[Task inputs Boundary: Start]

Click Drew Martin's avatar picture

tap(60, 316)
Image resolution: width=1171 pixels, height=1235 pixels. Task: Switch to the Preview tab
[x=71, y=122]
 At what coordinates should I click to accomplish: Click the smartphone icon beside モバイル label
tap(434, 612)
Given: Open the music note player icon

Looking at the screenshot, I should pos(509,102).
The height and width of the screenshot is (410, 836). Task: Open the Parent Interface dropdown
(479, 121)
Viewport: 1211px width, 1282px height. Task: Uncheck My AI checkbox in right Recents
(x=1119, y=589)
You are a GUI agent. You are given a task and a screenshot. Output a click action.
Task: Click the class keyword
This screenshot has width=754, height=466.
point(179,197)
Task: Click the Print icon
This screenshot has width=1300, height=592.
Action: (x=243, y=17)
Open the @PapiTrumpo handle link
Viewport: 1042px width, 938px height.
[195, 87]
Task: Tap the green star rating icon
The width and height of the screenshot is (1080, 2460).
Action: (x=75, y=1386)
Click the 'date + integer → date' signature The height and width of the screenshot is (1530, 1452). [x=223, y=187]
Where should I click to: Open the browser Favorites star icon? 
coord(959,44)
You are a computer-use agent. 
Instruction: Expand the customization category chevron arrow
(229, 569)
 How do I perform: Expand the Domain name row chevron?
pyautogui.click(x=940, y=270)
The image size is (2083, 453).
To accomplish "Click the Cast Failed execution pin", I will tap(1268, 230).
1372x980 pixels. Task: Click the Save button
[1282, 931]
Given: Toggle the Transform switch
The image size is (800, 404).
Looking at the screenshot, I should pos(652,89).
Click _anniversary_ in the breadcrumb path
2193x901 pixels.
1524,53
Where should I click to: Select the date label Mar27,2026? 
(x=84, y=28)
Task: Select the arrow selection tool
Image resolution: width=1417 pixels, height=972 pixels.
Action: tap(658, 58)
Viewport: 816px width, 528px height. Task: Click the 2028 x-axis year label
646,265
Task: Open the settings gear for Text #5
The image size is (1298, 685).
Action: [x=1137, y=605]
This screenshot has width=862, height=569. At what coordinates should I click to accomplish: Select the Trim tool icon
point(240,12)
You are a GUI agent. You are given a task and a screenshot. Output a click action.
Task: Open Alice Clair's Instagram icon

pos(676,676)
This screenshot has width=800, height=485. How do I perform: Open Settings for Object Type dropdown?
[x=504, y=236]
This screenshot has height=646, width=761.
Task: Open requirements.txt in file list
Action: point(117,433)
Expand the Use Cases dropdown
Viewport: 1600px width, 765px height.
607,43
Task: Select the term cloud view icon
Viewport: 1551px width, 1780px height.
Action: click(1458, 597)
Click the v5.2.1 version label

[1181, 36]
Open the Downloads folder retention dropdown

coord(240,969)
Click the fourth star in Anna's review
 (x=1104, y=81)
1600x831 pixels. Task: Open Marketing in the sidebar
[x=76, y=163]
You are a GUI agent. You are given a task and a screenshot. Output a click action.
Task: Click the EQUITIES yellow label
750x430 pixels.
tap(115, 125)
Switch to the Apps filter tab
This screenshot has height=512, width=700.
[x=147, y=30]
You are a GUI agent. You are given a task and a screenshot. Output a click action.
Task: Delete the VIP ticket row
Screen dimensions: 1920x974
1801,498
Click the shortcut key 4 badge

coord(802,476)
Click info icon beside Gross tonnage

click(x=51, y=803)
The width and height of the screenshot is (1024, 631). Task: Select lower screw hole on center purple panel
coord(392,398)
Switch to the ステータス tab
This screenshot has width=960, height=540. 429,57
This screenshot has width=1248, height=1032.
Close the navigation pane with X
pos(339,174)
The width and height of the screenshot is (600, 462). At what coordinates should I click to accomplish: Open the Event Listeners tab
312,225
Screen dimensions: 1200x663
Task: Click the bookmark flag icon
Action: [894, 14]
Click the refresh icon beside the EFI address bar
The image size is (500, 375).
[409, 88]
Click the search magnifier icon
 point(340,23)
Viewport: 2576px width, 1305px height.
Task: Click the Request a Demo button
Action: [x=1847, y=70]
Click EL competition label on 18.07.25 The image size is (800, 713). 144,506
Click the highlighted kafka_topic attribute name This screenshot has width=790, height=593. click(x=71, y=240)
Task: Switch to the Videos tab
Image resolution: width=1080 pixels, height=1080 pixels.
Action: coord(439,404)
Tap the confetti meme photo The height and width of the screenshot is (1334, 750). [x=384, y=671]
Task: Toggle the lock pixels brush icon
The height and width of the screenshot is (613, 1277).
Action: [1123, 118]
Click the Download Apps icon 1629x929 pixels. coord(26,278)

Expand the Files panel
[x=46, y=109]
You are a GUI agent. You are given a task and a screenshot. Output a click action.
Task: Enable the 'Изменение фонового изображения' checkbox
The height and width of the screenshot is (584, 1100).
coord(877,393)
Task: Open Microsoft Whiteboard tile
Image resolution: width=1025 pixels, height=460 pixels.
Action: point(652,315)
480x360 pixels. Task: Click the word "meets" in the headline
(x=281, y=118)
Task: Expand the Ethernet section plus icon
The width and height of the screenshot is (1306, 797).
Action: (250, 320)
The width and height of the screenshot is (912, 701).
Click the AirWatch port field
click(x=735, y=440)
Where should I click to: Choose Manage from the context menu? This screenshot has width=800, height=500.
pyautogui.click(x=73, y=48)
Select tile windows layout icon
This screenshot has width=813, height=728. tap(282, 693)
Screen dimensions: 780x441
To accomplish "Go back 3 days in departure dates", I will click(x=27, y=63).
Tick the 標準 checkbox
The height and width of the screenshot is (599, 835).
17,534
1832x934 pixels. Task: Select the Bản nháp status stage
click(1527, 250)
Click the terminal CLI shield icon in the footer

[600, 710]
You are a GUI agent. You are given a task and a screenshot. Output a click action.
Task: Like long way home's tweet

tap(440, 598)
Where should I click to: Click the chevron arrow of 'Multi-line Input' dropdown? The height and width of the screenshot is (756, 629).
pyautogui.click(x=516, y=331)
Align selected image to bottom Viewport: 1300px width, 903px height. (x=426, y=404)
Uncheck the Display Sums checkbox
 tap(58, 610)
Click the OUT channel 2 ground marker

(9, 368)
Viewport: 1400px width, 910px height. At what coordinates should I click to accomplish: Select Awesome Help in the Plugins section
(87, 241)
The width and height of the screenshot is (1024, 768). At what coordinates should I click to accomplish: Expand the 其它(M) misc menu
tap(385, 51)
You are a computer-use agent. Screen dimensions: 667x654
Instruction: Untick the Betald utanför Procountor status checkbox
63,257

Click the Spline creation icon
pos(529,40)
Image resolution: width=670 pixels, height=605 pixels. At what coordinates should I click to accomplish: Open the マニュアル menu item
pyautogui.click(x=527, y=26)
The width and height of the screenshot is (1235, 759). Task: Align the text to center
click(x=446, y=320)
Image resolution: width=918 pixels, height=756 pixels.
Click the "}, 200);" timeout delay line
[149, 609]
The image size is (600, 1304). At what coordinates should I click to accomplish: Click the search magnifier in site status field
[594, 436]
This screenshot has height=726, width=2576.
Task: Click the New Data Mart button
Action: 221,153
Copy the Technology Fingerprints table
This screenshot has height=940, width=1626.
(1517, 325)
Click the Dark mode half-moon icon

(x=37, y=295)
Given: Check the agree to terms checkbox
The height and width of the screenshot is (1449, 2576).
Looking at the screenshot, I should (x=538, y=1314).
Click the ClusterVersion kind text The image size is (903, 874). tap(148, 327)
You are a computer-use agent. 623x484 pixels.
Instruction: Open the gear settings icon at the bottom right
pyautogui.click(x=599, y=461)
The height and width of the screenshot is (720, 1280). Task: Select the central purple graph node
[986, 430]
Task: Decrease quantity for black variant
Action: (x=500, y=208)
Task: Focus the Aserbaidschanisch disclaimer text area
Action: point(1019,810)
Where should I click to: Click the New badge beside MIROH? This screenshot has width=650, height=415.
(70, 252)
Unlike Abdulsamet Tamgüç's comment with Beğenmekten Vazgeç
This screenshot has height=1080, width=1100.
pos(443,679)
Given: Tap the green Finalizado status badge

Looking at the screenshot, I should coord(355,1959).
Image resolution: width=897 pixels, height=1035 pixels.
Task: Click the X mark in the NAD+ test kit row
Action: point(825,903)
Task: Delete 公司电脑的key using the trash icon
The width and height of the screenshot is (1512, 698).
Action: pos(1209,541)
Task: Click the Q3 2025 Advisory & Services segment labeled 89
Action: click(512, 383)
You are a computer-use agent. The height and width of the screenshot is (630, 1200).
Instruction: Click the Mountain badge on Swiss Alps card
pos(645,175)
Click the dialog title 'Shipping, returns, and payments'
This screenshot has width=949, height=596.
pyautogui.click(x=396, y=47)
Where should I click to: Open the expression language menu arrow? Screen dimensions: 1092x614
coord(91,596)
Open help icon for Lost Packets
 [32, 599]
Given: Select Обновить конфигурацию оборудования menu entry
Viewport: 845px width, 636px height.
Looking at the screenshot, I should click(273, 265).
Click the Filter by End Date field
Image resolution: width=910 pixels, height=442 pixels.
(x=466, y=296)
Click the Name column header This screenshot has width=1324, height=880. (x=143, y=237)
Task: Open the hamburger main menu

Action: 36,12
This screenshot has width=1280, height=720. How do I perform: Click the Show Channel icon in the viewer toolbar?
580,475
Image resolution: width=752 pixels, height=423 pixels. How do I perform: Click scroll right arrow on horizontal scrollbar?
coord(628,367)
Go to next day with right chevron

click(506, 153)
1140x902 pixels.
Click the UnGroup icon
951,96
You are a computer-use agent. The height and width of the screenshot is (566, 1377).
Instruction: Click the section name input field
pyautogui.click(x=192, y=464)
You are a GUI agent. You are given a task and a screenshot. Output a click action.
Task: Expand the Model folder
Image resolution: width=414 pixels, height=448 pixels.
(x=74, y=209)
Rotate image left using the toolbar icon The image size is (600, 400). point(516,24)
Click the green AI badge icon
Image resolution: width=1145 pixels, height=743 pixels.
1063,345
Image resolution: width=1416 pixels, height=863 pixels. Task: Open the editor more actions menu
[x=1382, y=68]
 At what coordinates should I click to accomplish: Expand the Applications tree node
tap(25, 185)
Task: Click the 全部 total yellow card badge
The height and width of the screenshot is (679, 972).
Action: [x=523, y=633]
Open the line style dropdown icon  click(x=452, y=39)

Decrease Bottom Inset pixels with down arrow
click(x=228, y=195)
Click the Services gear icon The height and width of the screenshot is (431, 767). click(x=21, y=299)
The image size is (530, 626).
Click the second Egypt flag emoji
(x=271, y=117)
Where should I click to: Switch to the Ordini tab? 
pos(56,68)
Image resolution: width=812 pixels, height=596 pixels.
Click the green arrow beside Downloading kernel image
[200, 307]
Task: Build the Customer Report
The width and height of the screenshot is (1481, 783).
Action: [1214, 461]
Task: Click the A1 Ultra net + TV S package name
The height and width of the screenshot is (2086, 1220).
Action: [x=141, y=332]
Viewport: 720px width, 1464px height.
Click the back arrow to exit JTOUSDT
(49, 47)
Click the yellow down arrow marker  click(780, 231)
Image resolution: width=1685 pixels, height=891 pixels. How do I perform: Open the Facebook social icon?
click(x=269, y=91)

[Task inputs Boundary: End]

From the material above, copy every line where the word "Delete" is found.

## Response to this task
Task: Delete the VIP ticket row
Task: Delete 公司电脑的key using the trash icon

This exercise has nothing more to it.